• [REQUIREMENTS] Reproduce every one of the entries below verbatim, omitting the pictures.

====== LISTED RECORDS ======

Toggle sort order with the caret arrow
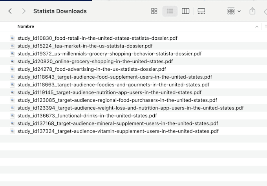Viewport: 267px width, 186px height. point(257,27)
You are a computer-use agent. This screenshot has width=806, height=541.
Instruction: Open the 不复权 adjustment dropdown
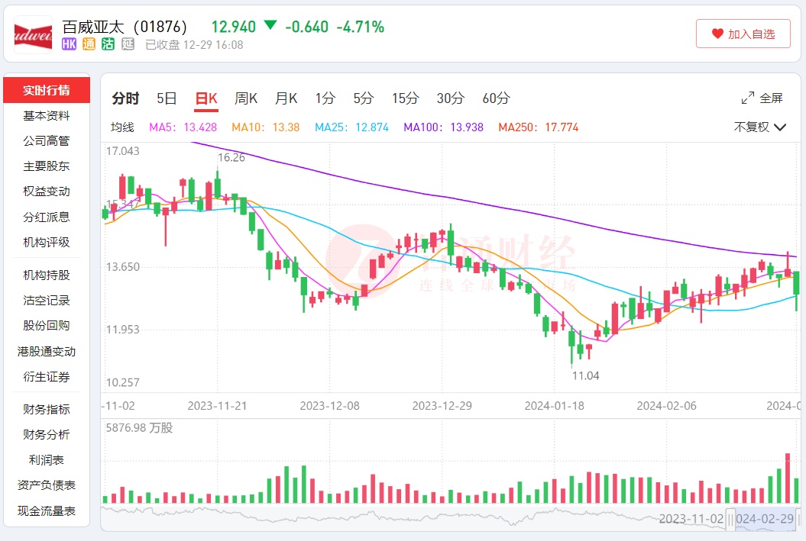(760, 127)
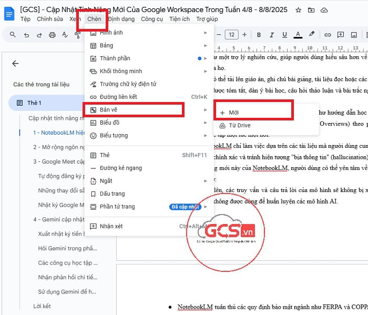
Task: Go back using outline panel arrow
Action: click(x=15, y=64)
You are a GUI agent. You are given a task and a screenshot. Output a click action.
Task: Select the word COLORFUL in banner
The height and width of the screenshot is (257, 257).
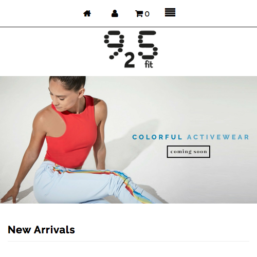pyautogui.click(x=157, y=137)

======

• [RESULT]
Toggle sort order with the caret arrow
Viewport: 267px width, 186px height. point(257,27)
You are a computer-use agent. This screenshot has width=806, height=541.
Instruction: Open the 不复权 adjustment dropdown
(760, 127)
Task: Go back using outline panel arrow
Action: click(x=15, y=64)
You are a GUI agent. You are given a task and a screenshot. Output a click action.
Task: Select the word COLORFUL in banner
The height and width of the screenshot is (257, 257).
pyautogui.click(x=157, y=137)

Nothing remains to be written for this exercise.